■ Document
--- begin ---
While a Chapter 7 debtor may be granted a general discharge, any debt that is non-dischargeable under 11 USC § 523 will not be barred from further collection activity. Additionally, post-petition interest on non-dischargeable taxes is non-dischargeable.
If a debt is discharged, the discharge injunction under 11 USC § 524 prohibits any act to collect the debt against the debtor personally. If the IRS willfully violates the discharge injunction, it may be subject to damages and attorney’s fees under IRC §§ 7430 and 7433(e).
Liabilities assessed under the Individual Shared Responsibility Payment (SRP) of the Affordable Care Act (ACA) are assessed on the Individual Master File (IMF) under Master File Tax (MFT) Code 35. Joint SRP MFT 35 liabilities may be mirrored into separate SRP liabilities for each spouse on IDRS under MFT 65. In either case, the SRP liability is treated as an excise tax under 11 USC § 507(a)(8)(E). However, since the liability on the SRP MFT 35 and/or SRP MFT 65 module is derived from the debtor's Form 1040, U.S. Individual Income Tax Return, certain information from the debtor's Form 1040 is used in determining dischargeability of the SRP.
When determining dischargeability, the SRP MFT 65 liability of the debtor spouse is treated in the same manner as the SRP MFT 35 liability of the debtor spouse for the specific tax year. Similarly, the SRP MFT 65 liability of the non-debtor spouse (NDS) is treated in the same manner as the SRP MFT 35 liability of the NDS.
An individual or joint debtor may not be eligible for discharge in the current Chapter 7 case if they received a discharge in a prior bankruptcy case. Eligibility is determined by the type of bankruptcies filed by the debtor and the petition date of the prior bankruptcies. See IRM Exhibit 5.9.5-3, Allowable Elapsed Time Between Bankruptcy Filings and Discharges, for additional information.
Discharge may depend upon whether IRS was properly noticed of the bankruptcy filing. See IRM 188.8.131.52.9, Procedures for Processing Bankruptcy Discharges when the IRS Received No Notice or Late Notice in the Asset Case, and IRM 184.108.40.206(4), Chapter 7 Discharge Actions, Lack of Notice in Chapter 7 No Asset Cases, for determining if taxes may be excepted from discharge due to improper notice.
--- end ---
■ Available data
--- begin ---
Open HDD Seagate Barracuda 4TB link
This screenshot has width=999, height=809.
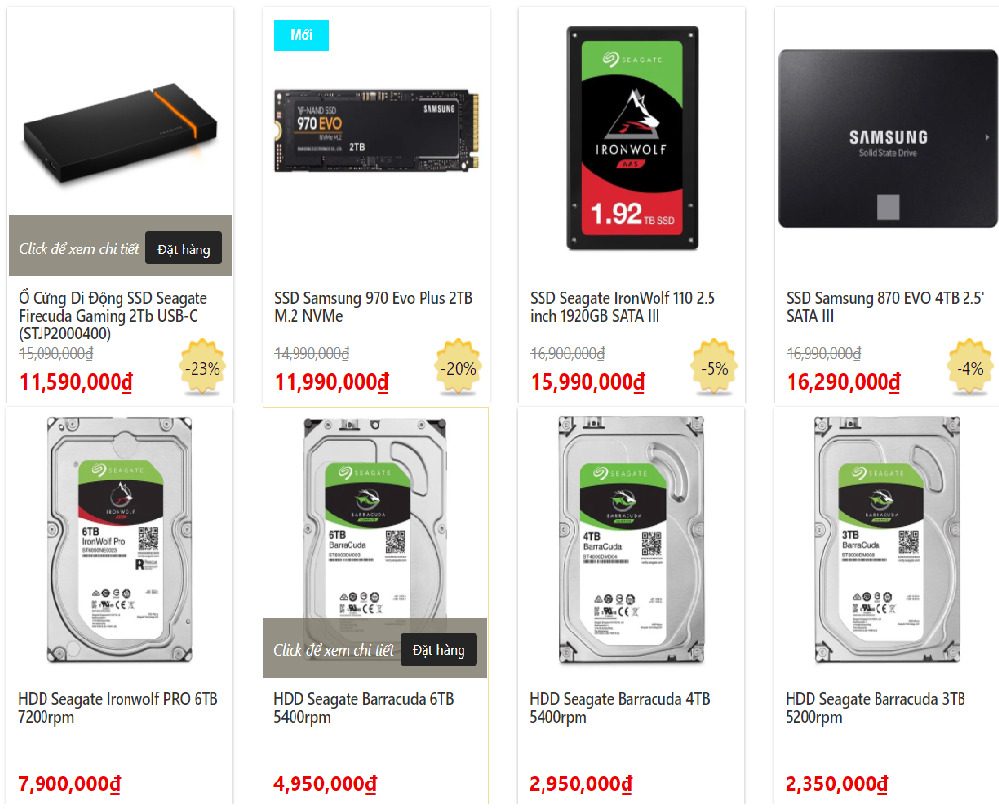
--- end ---
■ To do
Could you copy the Chapter 7 tax discharge text word for word, starting with "An individual or" and going on through "to improper notice."?

■ Finished task
An individual or joint debtor may not be eligible for discharge in the current Chapter 7 case if they received a discharge in a prior bankruptcy case. Eligibility is determined by the type of bankruptcies filed by the debtor and the petition date of the prior bankruptcies. See IRM Exhibit 5.9.5-3, Allowable Elapsed Time Between Bankruptcy Filings and Discharges, for additional information.
Discharge may depend upon whether IRS was properly noticed of the bankruptcy filing. See IRM 188.8.131.52.9, Procedures for Processing Bankruptcy Discharges when the IRS Received No Notice or Late Notice in the Asset Case, and IRM 184.108.40.206(4), Chapter 7 Discharge Actions, Lack of Notice in Chapter 7 No Asset Cases, for determining if taxes may be excepted from discharge due to improper notice.